* [DATA UNDER STUDY]
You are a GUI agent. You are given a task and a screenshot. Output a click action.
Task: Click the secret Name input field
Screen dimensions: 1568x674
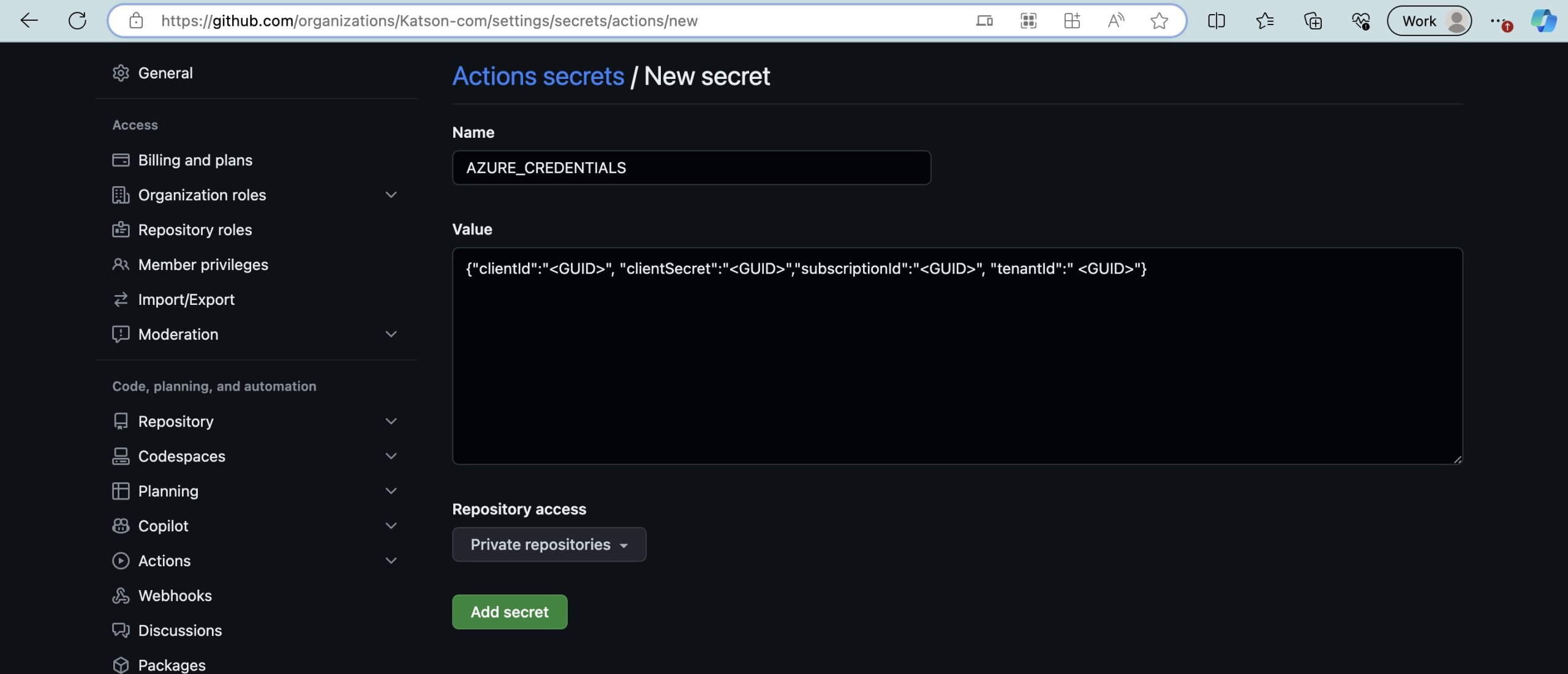(x=691, y=168)
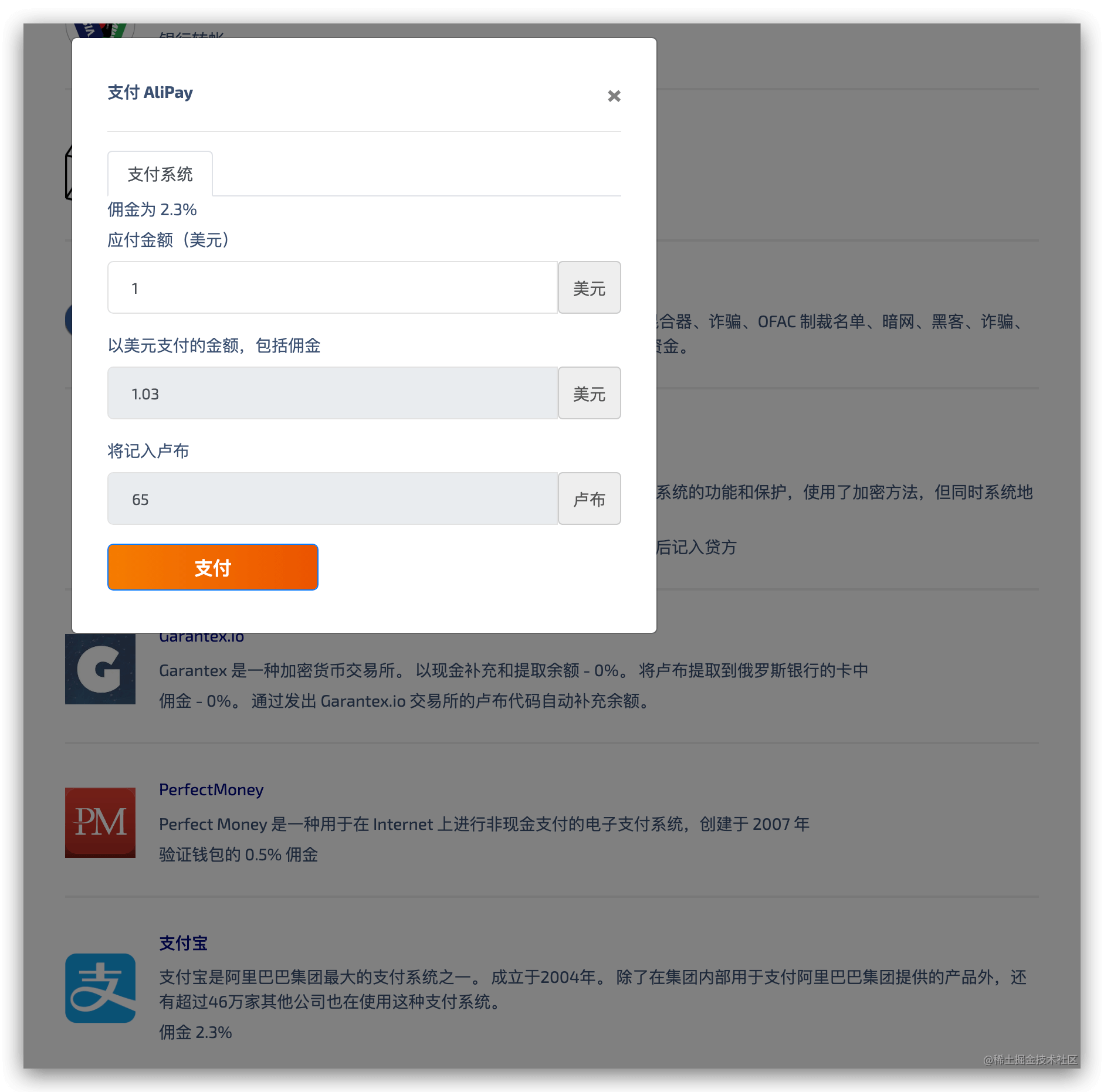Switch to the 支付系统 tab

[160, 174]
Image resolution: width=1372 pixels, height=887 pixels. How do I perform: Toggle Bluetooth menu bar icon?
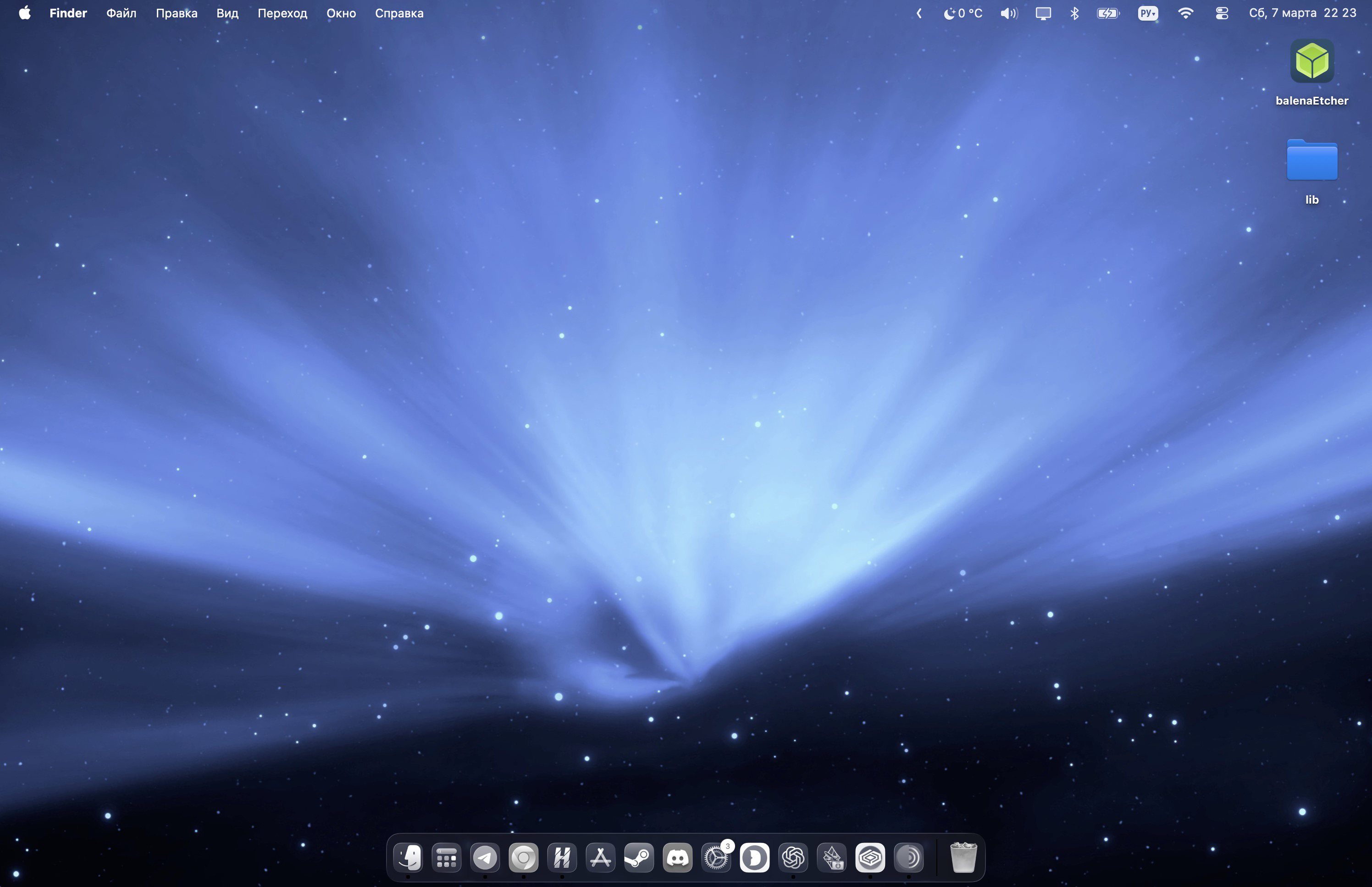coord(1074,13)
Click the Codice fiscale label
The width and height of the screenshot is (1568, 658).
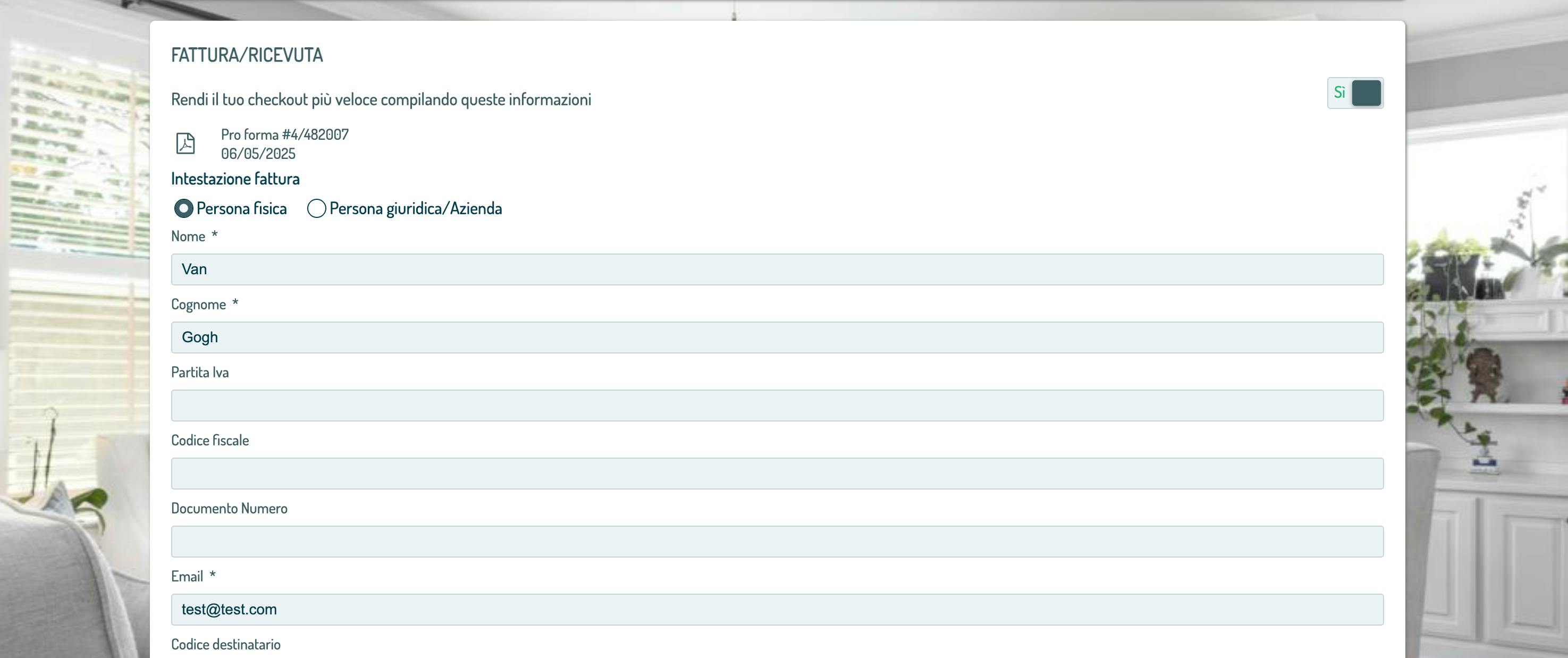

* [REQUIREMENT]
Beginning with the line that contains "Image resolution: width=1372", repeat every remaining line of the data exactly, the last line included, and omit pictures.

* [ANSWER SECTION]
Image resolution: width=1372 pixels, height=887 pixels. How do I perform: Toggle Bluetooth menu bar icon?
coord(1074,13)
Click the Codice fiscale label
The width and height of the screenshot is (1568, 658).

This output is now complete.